Dans le camp exclusif de Wall Street en pleine nature, tout le monde a peur de l'IA
À huis clos, les craintes à Wall Street concernant l'intelligence artificielle atteignent de nouveaux sommets. Dans un camp qui réunit des cadres supérieurs et des leaders financiers, le tableau se dessine : les participants sont sceptiques vis-à-vis de l'IA, mais continuent d'y investir.

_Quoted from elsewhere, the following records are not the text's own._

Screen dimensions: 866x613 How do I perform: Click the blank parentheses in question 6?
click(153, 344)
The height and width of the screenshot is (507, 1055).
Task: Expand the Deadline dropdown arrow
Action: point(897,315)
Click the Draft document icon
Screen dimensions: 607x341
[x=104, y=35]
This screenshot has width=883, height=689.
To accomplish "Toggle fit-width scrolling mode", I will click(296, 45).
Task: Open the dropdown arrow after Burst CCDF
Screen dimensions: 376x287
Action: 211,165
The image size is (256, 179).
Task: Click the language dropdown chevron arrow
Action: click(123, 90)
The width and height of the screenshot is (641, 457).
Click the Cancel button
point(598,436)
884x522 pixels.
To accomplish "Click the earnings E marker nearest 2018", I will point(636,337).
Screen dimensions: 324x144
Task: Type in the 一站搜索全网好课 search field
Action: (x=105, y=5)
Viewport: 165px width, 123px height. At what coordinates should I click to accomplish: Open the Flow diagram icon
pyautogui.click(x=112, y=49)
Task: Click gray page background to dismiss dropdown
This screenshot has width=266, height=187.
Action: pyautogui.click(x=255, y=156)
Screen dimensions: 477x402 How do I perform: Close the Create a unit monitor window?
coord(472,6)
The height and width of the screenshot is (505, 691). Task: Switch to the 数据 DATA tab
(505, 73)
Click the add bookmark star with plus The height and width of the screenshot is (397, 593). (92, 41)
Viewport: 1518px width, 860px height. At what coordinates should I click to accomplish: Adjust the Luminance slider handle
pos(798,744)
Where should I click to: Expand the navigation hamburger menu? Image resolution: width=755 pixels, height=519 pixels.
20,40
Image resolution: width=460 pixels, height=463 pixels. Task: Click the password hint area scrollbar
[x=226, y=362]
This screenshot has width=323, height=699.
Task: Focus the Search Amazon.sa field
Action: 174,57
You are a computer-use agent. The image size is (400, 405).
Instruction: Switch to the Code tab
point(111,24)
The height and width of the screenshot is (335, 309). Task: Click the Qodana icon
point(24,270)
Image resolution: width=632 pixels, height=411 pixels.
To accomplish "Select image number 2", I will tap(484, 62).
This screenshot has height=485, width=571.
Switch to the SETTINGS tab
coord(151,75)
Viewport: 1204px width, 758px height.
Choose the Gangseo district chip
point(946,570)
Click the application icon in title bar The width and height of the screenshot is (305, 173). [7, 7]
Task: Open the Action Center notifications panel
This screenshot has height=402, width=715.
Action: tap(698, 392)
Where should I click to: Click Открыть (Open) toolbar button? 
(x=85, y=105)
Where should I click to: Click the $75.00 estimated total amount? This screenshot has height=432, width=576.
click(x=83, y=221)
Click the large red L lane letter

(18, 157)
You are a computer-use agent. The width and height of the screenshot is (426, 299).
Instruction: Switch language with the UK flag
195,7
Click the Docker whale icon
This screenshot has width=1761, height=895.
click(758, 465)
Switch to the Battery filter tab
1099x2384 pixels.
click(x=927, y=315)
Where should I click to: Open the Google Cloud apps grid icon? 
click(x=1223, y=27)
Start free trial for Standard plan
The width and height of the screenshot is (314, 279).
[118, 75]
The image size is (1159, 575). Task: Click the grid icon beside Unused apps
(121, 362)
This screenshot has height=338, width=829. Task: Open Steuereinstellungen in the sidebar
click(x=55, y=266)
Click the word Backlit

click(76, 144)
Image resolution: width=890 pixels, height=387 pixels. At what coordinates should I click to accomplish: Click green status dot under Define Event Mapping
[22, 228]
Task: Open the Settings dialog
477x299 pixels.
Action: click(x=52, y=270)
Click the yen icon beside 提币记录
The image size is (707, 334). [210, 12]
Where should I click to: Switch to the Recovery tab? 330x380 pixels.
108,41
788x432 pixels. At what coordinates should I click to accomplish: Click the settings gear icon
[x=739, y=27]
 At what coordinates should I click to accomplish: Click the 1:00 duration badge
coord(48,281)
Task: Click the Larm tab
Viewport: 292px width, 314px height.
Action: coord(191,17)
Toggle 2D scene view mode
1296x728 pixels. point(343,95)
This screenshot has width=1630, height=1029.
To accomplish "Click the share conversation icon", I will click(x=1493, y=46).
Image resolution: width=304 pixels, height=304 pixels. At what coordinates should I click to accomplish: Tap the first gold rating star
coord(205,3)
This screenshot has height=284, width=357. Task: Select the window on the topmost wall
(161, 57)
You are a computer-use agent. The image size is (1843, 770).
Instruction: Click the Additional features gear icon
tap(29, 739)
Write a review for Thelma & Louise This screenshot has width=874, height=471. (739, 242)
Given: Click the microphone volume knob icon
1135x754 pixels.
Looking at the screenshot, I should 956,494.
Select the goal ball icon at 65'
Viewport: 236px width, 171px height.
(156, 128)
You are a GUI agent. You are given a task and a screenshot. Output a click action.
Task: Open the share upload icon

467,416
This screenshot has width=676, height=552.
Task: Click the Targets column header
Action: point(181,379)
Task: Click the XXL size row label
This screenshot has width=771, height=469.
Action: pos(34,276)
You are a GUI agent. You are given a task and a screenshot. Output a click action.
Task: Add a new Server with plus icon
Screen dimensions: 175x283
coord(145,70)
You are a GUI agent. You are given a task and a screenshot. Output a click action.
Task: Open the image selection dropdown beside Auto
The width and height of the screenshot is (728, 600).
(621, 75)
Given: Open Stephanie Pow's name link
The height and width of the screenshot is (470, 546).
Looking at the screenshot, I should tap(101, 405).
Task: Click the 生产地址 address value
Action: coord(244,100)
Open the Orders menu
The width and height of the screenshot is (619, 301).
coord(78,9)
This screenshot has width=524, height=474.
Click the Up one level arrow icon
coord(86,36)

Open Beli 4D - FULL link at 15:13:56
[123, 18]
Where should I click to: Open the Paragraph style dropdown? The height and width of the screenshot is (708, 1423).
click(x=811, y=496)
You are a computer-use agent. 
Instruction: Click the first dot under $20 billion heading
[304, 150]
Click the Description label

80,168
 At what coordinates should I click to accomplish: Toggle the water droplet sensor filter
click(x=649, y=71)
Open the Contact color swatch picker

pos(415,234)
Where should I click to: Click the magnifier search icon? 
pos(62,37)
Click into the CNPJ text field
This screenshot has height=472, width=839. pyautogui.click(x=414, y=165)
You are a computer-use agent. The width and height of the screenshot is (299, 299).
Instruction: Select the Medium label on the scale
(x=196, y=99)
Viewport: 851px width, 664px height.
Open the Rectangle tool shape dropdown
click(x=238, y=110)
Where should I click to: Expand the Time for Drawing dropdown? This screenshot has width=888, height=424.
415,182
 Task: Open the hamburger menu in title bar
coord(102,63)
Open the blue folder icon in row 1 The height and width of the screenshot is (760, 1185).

Grand Lake Stream, Maine. Environ une demi-heure après le début de la conférence de Barry Norton sur les percées scientifiques dans le domaine de l'intelligence artificielle, quelqu'un dans le public lui a posé la question la plus importante à Wall Street. Des gestionnaires d'investissement, des économistes et d'autres professionnels de la finance sont arrivés, comme chaque année, sur ce site de pêche renommé au cœur de la nature sauvage du Maine, troquant leurs costumes contre des t-shirts et des pantalons cargo. Alors qu'ils vidaient leurs verres de vin dans la salle à manger lambrissée, ils écoutaient Norton, captivés. L'investisseur technologique chevronné a expliqué comment la conception des puces deviendrait un jour si complexe et efficace que les ingénieurs déplaceraient littéralement des molécules. Et puis une main s'est levée : « Tous ces progrès dans le domaine de l'IA coûtent des milliers de milliards de dollars aux entreprises américaines. Cet investissement rapportera-t-il un rendement ? »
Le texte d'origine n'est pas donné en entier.